Marine species include some of the most hydrodynamically shaped creatures on Earth, which figures when you consider Darwin’s theory of natural selection likely favored animals that were good at chasing after or escaping prey/predators in the water. It’s perhaps then difficult to imagine how an animal shaped like a giant paperclip came to be but that’s exactly what was swimming around in the ocean in the late Cretaceous.
Diplomoceras maximum, a squid-like creature with a spiral calcified shell à la Microsoft's Clippy, lived around 68 million years ago. It was about 1.5-meters (5 feet) in length and was a member of a class of tentacled cephalopods commonly known as ammonites. While much remains a mystery about these strangely shaped sea creatures, new research announced at an online meeting of the Geological Society of America has uncovered new evidence that they had a very long life expectancy.
Linda Ivany at Syracuse University, New York, and colleague Emily Artruc were investigating chemical signatures in specimens of D. maximum when they made the discovery. Testing samples of a fossil, they focused on the carbon and oxygen isotopes along a 50-centimeter (almost 20-inch) section of shell, which revealed a repeating pattern in its isotopic signatures.
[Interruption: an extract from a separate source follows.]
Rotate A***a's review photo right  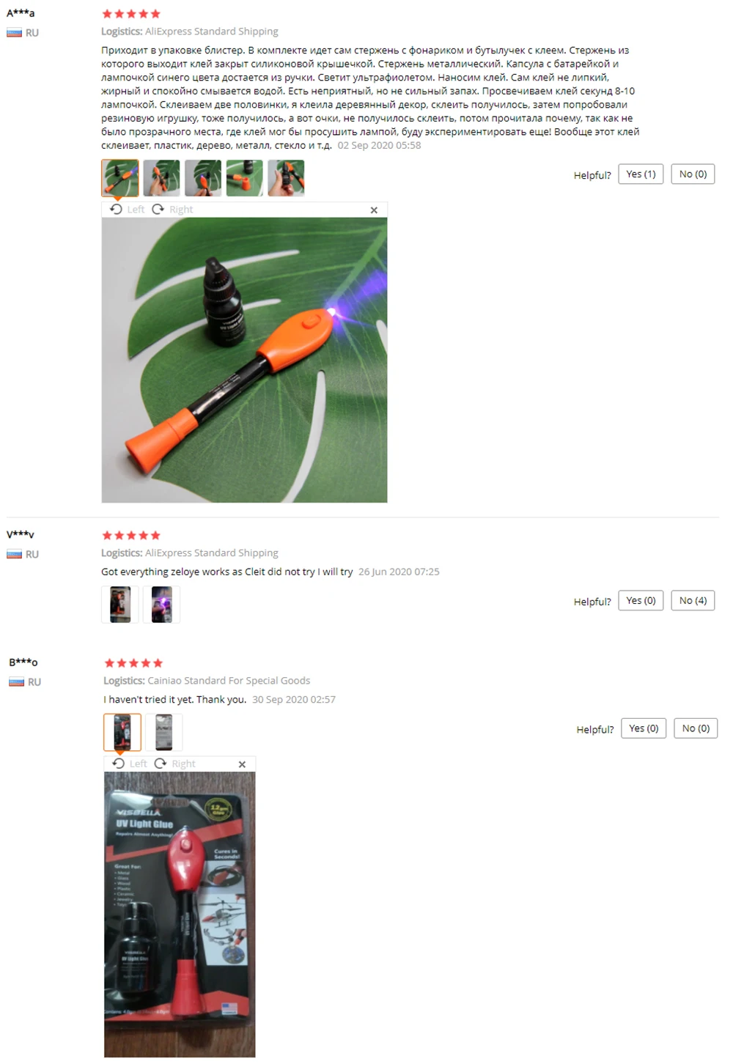click(x=172, y=210)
The researchers interpret this as a translation of the annual release of methane from the seafloor, which is expelled by microbes that break down organic matter.
Ivany and Artruc recognized that these signatures aligned with ridges along the stretch of the shell, which indicate that each shell ridge represents a year much like the rings inside the trunk of a tree. Their assumption fits as shells are known to grow by accretion, laying down new growth each year. After scaling up the enormous shells of these 1.5-meter-long animals, they concluded that the only logical interpretation was that these animals had a life expectancy of around 200 years.
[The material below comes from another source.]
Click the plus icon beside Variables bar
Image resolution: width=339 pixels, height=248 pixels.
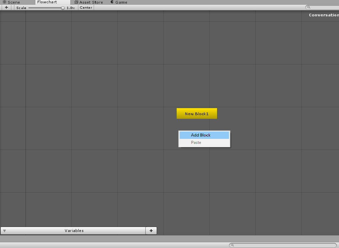[151, 230]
Extant species of cephalopods are short-lived, clocking just a few years. Nautiluses last a few decades and some shellfish can last a few centuries, but D. maximum was a cephalopod, making its mighty age something of a surprise. It’s possible its long life may have been attributable to its environment, as these animals lived around Antarctica where the water would have been cold and food would have been sparse. A slow metabolism would’ve supported life under such conditions, which is a physiological feature associated with longevity in animals such as the Greenland shark.
It’s too early to conclude how and why these creatures could survive for so long, but the revelation of their life expectancy has shone new light on the curious case of the Clippy-shaped ammonite that could open doors to better understanding their ecology. Shine on, you crazy paperclip.